## Supplied passage

┌──

People with a missions mindset often care about both loved ones nearby and multitudes beyond their own borders. In a global health crisis, we can feel deeply grieved yet powerless to help.
Who’s in charge matters. Pandemics and the way they are handled in our country, state, or locality can prompt us to ask who is overseeing relief efforts and how much we can trust those people. When we see a worldwide biological threat enter developing nations that we know have limited hospital resources, we may lose hope for them.
Our Father both sees what’s going on and can do something about it.
Abba: Our Father in heaven
Jesus gave us a clue about our Father as part of His sermon on the mountainside. When He tells His followers how to pray, He begins, “Our Father in heaven.” As our Father, God loves us deeply and unconditionally. In his book, Jesus through Middle Eastern Eyes, Kenneth Bailey notes that in teaching prayer to “our Father,” Jesus chooses the Aramaic word “abba.” Bailey writes that that very Aramaic word survives in parts of the Arabic-speaking Middle East today as one of the first words parents teach their babies. This word, Bailey says, “affirms both respect in addressing a superior and a profound personal relationship.” Our Father who knows what’s going on around the world cares personally for each of His children’s needs yet remains big enough to do something about what He sees.

└──

## Dataset extract
┌──

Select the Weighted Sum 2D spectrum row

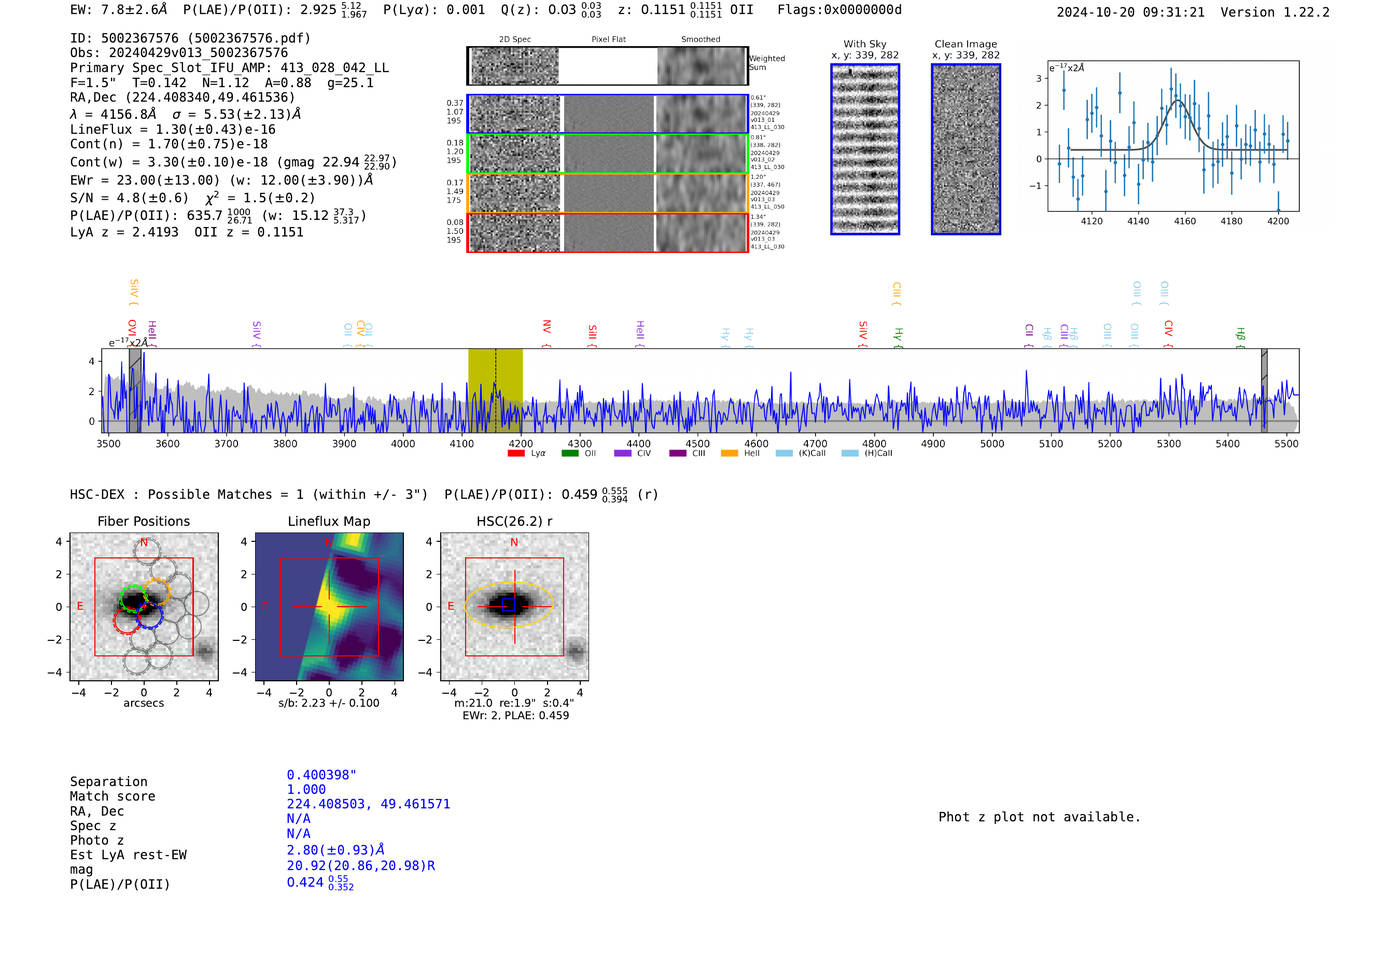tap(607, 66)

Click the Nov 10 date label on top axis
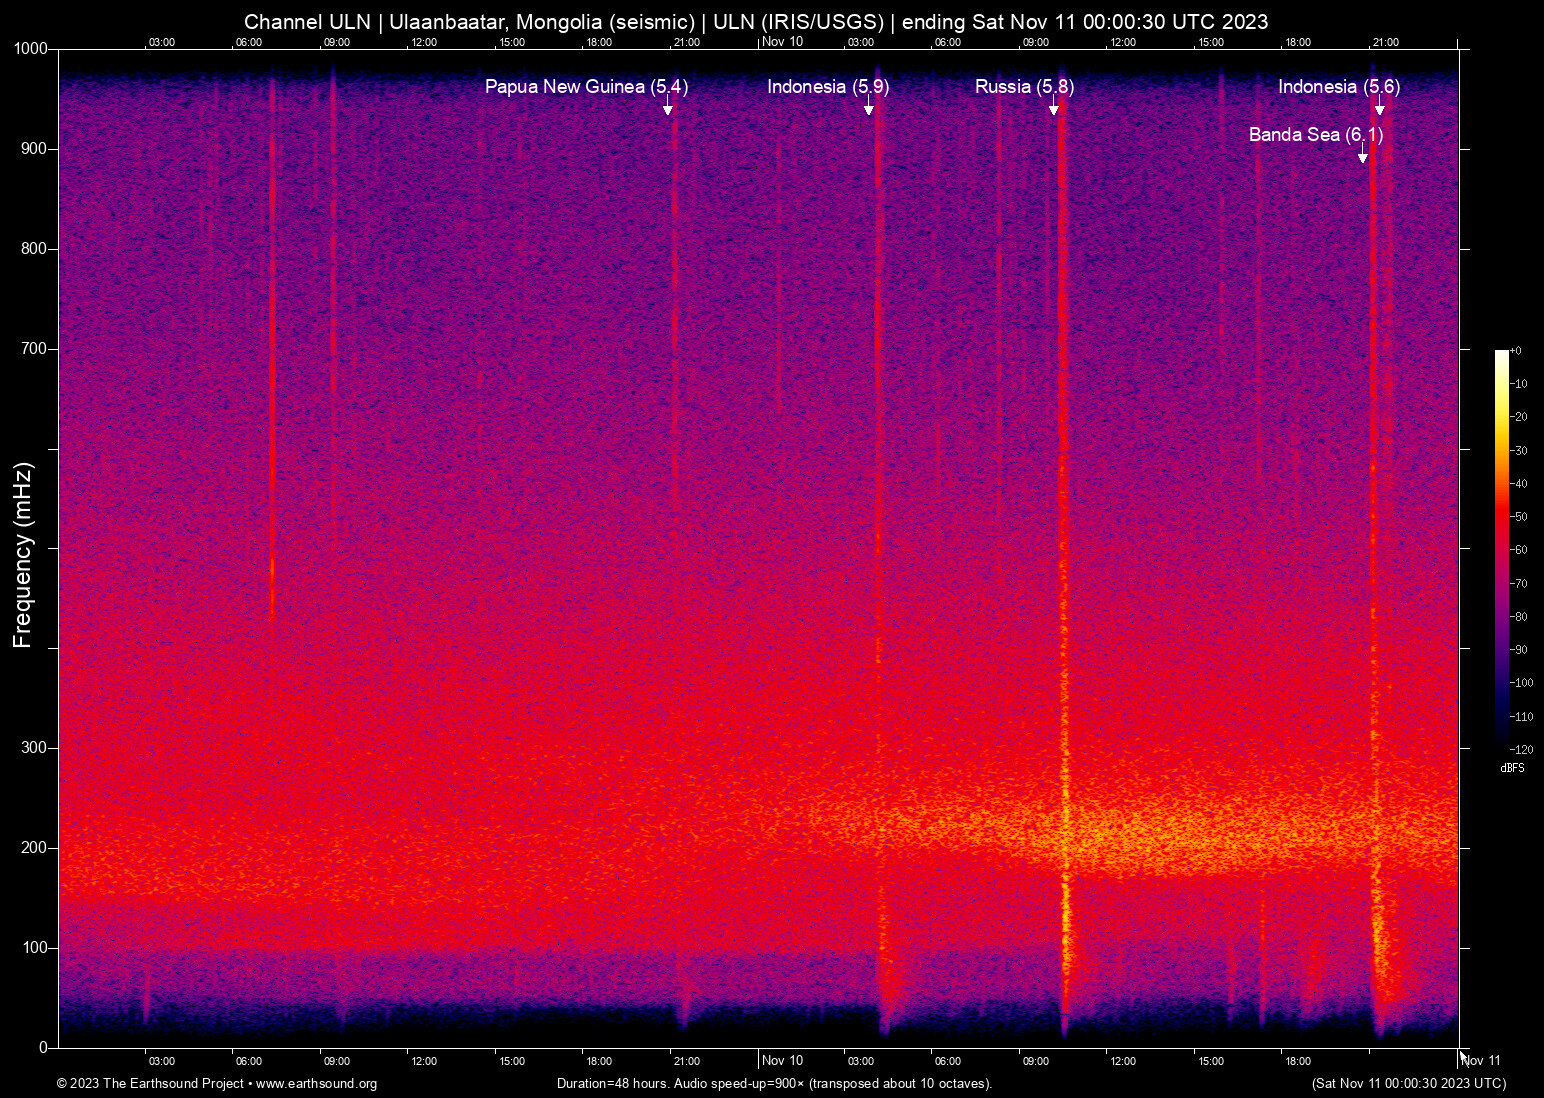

└──

## Questions
(a) In the passage about God as Father, which Aramaic word does Jesus choose when teaching prayer to "our Father"?
(b) Please copy the passage about God as Father word for word, from "People with a" to "powerless to help.".
(c) Write the next part of the passage about God as Father, picking up after its final sentence.
The lines have nothing to do with what follows.

## Set of answers
(a) "Abba."

(b)
People with a missions mindset often care about both loved ones nearby and multitudes beyond their own borders. In a global health crisis, we can feel deeply grieved yet powerless to help.

(c)
We see a picture of God’s care and His heavenly power in Isaiah 40, which opens with God comforting His people, speaking tenderly to them (vv. 1-2). The Shepherd tends His flock and gathers His lambs in His arms close to His heart, paying gentle attention to nursing mothers (v. 11). This same God, “enthroned above the circle of the earth” that He created, tirelessly oversees its people (vv. 22-27). We can’t face a difficulty without His knowledge.
Global but tender
In his book Knowing God, J.I. Packer writes, “Living becomes an awesome business when you realize that you spend every moment of your life in the sight and company of an omniscient, omnipresent Creator.” The Father knows us intimately. As Packer says, it’s false “to accuse God of forgetting, or overlooking, or losing interest in, the state and needs of His own people.”
Whether you’re concerned about a family member nearby or the global scourge of COVID-19, you can take those concerns to our Father. Try praying Matthew 6:9 and the rest of Jesus’ prayer just as He taught it. Start with “our Father,” who sees us and knows the needs around our world, who’s powerful enough to act and tender enough to care.